Dataset records:
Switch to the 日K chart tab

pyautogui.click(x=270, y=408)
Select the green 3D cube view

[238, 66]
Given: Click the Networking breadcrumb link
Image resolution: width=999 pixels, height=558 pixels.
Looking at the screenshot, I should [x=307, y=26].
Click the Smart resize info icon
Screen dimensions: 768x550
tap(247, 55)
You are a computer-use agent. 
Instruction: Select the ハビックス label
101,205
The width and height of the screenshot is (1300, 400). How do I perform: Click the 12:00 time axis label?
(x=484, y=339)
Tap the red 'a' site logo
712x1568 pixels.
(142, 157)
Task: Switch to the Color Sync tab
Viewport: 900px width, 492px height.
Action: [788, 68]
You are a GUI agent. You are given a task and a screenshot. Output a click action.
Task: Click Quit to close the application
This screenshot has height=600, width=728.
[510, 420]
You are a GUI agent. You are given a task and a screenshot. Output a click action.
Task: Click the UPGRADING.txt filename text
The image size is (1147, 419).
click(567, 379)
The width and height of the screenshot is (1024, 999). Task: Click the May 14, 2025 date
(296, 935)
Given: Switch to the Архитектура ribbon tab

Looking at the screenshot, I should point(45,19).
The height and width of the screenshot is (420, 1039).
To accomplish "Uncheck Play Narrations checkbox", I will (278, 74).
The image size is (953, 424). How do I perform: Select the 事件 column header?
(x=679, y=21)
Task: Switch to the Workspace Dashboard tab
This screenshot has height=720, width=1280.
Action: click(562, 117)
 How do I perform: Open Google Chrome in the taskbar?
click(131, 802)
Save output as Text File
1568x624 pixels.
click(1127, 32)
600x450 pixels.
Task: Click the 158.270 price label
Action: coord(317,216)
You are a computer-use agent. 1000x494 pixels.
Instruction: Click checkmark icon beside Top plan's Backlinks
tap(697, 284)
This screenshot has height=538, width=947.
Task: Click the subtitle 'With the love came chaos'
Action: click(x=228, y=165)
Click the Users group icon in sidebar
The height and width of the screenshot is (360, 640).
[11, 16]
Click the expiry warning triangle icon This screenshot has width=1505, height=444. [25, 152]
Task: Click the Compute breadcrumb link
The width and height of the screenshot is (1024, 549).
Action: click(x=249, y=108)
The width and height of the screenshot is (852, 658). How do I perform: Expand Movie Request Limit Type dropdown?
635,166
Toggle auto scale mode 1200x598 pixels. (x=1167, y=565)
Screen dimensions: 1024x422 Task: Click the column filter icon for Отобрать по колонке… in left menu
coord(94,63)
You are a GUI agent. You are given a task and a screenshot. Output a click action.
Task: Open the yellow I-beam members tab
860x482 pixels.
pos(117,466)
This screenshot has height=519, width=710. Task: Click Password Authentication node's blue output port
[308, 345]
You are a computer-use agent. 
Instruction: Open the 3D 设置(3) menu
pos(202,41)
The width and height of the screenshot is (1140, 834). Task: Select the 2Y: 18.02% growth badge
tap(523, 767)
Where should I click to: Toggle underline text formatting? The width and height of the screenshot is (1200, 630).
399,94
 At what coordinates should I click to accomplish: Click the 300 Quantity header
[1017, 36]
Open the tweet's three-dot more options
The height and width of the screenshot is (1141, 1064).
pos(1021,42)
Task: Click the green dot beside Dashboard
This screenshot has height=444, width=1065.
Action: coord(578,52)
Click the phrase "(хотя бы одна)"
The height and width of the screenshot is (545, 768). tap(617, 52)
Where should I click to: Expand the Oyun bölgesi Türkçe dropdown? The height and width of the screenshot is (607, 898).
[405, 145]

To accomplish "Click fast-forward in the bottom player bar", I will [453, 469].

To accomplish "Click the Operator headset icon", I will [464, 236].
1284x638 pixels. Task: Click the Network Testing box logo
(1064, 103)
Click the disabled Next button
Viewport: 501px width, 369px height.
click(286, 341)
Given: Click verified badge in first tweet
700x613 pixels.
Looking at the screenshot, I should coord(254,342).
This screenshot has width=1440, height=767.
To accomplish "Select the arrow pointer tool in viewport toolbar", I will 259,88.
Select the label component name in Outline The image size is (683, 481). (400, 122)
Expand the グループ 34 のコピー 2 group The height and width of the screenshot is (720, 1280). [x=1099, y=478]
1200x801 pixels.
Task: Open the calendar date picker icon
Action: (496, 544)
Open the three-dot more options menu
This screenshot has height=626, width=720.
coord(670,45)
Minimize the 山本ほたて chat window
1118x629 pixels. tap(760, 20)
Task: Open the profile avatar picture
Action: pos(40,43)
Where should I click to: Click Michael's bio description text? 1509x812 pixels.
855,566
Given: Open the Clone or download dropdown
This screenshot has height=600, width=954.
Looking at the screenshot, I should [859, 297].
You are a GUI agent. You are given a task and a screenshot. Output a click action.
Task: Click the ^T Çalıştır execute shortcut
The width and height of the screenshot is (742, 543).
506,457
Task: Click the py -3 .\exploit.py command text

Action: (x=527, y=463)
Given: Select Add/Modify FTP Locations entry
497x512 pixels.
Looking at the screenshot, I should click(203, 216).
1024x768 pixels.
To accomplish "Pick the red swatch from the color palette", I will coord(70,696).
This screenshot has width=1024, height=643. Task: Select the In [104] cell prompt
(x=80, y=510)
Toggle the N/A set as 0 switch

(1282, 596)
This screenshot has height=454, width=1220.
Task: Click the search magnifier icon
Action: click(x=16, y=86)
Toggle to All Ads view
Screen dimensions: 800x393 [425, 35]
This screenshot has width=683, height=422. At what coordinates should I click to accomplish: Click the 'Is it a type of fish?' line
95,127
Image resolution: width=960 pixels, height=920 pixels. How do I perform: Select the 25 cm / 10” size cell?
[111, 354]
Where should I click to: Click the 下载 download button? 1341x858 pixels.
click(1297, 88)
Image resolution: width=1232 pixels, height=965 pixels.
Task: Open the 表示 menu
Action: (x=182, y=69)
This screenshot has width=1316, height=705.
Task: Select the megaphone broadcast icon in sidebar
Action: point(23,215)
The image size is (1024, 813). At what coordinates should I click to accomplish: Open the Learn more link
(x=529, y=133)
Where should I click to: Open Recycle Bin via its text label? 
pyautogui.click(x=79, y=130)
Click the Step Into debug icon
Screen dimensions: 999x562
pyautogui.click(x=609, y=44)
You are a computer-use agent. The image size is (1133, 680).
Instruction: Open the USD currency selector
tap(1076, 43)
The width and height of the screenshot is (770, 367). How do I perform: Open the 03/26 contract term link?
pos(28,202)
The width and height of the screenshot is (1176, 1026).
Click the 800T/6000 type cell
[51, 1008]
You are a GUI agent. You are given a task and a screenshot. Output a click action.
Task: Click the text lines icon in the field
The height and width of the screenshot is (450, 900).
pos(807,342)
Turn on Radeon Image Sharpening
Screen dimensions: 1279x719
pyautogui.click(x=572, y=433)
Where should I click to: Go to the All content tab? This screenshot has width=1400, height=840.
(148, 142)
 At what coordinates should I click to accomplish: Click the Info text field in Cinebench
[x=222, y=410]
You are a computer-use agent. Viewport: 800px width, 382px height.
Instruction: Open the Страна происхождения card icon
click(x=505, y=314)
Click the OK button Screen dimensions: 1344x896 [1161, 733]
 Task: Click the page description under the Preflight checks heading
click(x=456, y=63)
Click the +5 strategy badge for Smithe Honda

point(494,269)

> **What to do**
Transcribe all of the entries without altering anything.

> **Answer to this problem**
Switch to the 日K chart tab

pyautogui.click(x=270, y=408)
Select the green 3D cube view

[238, 66]
Given: Click the Networking breadcrumb link
Image resolution: width=999 pixels, height=558 pixels.
Looking at the screenshot, I should [x=307, y=26].
Click the Smart resize info icon
Screen dimensions: 768x550
tap(247, 55)
You are a computer-use agent. 
Instruction: Select the ハビックス label
101,205
The width and height of the screenshot is (1300, 400). How do I perform: Click the 12:00 time axis label?
(x=484, y=339)
Tap the red 'a' site logo
712x1568 pixels.
(142, 157)
Task: Switch to the Color Sync tab
Viewport: 900px width, 492px height.
Action: [788, 68]
You are a GUI agent. You are given a task and a screenshot. Output a click action.
Task: Click Quit to close the application
This screenshot has height=600, width=728.
[510, 420]
You are a GUI agent. You are given a task and a screenshot. Output a click action.
Task: Click the UPGRADING.txt filename text
The image size is (1147, 419).
click(567, 379)
The width and height of the screenshot is (1024, 999). Task: Click the May 14, 2025 date
(296, 935)
Given: Switch to the Архитектура ribbon tab

Looking at the screenshot, I should point(45,19).
The height and width of the screenshot is (420, 1039).
To accomplish "Uncheck Play Narrations checkbox", I will (278, 74).
The image size is (953, 424). How do I perform: Select the 事件 column header?
(x=679, y=21)
Task: Switch to the Workspace Dashboard tab
This screenshot has height=720, width=1280.
Action: click(562, 117)
 How do I perform: Open Google Chrome in the taskbar?
click(131, 802)
Save output as Text File
1568x624 pixels.
click(1127, 32)
600x450 pixels.
Task: Click the 158.270 price label
Action: coord(317,216)
You are a computer-use agent. 1000x494 pixels.
Instruction: Click checkmark icon beside Top plan's Backlinks
tap(697, 284)
This screenshot has height=538, width=947.
Task: Click the subtitle 'With the love came chaos'
Action: click(x=228, y=165)
Click the Users group icon in sidebar
The height and width of the screenshot is (360, 640).
[11, 16]
Click the expiry warning triangle icon This screenshot has width=1505, height=444. [25, 152]
Task: Click the Compute breadcrumb link
The width and height of the screenshot is (1024, 549).
Action: click(x=249, y=108)
The width and height of the screenshot is (852, 658). How do I perform: Expand Movie Request Limit Type dropdown?
635,166
Toggle auto scale mode 1200x598 pixels. (x=1167, y=565)
Screen dimensions: 1024x422 Task: Click the column filter icon for Отобрать по колонке… in left menu
coord(94,63)
You are a GUI agent. You are given a task and a screenshot. Output a click action.
Task: Open the yellow I-beam members tab
860x482 pixels.
pos(117,466)
This screenshot has height=519, width=710. Task: Click Password Authentication node's blue output port
[308, 345]
You are a computer-use agent. 
Instruction: Open the 3D 设置(3) menu
pos(202,41)
The width and height of the screenshot is (1140, 834). Task: Select the 2Y: 18.02% growth badge
tap(523, 767)
Where should I click to: Toggle underline text formatting? The width and height of the screenshot is (1200, 630).
399,94
 At what coordinates should I click to accomplish: Click the 300 Quantity header
[1017, 36]
Open the tweet's three-dot more options
The height and width of the screenshot is (1141, 1064).
pos(1021,42)
Task: Click the green dot beside Dashboard
This screenshot has height=444, width=1065.
Action: coord(578,52)
Click the phrase "(хотя бы одна)"
The height and width of the screenshot is (545, 768). tap(617, 52)
Where should I click to: Expand the Oyun bölgesi Türkçe dropdown? The height and width of the screenshot is (607, 898).
[405, 145]

To accomplish "Click fast-forward in the bottom player bar", I will [453, 469].

To accomplish "Click the Operator headset icon", I will [464, 236].
1284x638 pixels. Task: Click the Network Testing box logo
(1064, 103)
Click the disabled Next button
Viewport: 501px width, 369px height.
click(286, 341)
Given: Click verified badge in first tweet
700x613 pixels.
Looking at the screenshot, I should coord(254,342).
This screenshot has width=1440, height=767.
To accomplish "Select the arrow pointer tool in viewport toolbar", I will 259,88.
Select the label component name in Outline The image size is (683, 481). (400, 122)
Expand the グループ 34 のコピー 2 group The height and width of the screenshot is (720, 1280). [x=1099, y=478]
1200x801 pixels.
Task: Open the calendar date picker icon
Action: (496, 544)
Open the three-dot more options menu
This screenshot has height=626, width=720.
coord(670,45)
Minimize the 山本ほたて chat window
1118x629 pixels. tap(760, 20)
Task: Open the profile avatar picture
Action: pos(40,43)
Where should I click to: Click Michael's bio description text? 1509x812 pixels.
855,566
Given: Open the Clone or download dropdown
This screenshot has height=600, width=954.
Looking at the screenshot, I should [859, 297].
You are a GUI agent. You are given a task and a screenshot. Output a click action.
Task: Click the ^T Çalıştır execute shortcut
The width and height of the screenshot is (742, 543).
506,457
Task: Click the py -3 .\exploit.py command text

Action: (x=527, y=463)
Given: Select Add/Modify FTP Locations entry
497x512 pixels.
Looking at the screenshot, I should click(203, 216).
1024x768 pixels.
To accomplish "Pick the red swatch from the color palette", I will coord(70,696).
This screenshot has width=1024, height=643. Task: Select the In [104] cell prompt
(x=80, y=510)
Toggle the N/A set as 0 switch

(1282, 596)
This screenshot has height=454, width=1220.
Task: Click the search magnifier icon
Action: click(x=16, y=86)
Toggle to All Ads view
Screen dimensions: 800x393 [425, 35]
This screenshot has width=683, height=422. At what coordinates should I click to accomplish: Click the 'Is it a type of fish?' line
95,127
Image resolution: width=960 pixels, height=920 pixels. How do I perform: Select the 25 cm / 10” size cell?
[111, 354]
Where should I click to: Click the 下载 download button? 1341x858 pixels.
click(1297, 88)
Image resolution: width=1232 pixels, height=965 pixels.
Task: Open the 表示 menu
Action: (x=182, y=69)
This screenshot has width=1316, height=705.
Task: Select the megaphone broadcast icon in sidebar
Action: point(23,215)
The image size is (1024, 813). At what coordinates should I click to accomplish: Open the Learn more link
(x=529, y=133)
Where should I click to: Open Recycle Bin via its text label? 
pyautogui.click(x=79, y=130)
Click the Step Into debug icon
Screen dimensions: 999x562
pyautogui.click(x=609, y=44)
You are a computer-use agent. The image size is (1133, 680).
Instruction: Open the USD currency selector
tap(1076, 43)
The width and height of the screenshot is (770, 367). How do I perform: Open the 03/26 contract term link?
pos(28,202)
The width and height of the screenshot is (1176, 1026).
Click the 800T/6000 type cell
[51, 1008]
You are a GUI agent. You are given a task and a screenshot. Output a click action.
Task: Click the text lines icon in the field
The height and width of the screenshot is (450, 900).
pos(807,342)
Turn on Radeon Image Sharpening
Screen dimensions: 1279x719
pyautogui.click(x=572, y=433)
Where should I click to: Go to the All content tab? This screenshot has width=1400, height=840.
(148, 142)
 At what coordinates should I click to accomplish: Click the Info text field in Cinebench
[x=222, y=410]
You are a computer-use agent. Viewport: 800px width, 382px height.
Instruction: Open the Страна происхождения card icon
click(x=505, y=314)
Click the OK button Screen dimensions: 1344x896 [1161, 733]
 Task: Click the page description under the Preflight checks heading
click(x=456, y=63)
Click the +5 strategy badge for Smithe Honda

point(494,269)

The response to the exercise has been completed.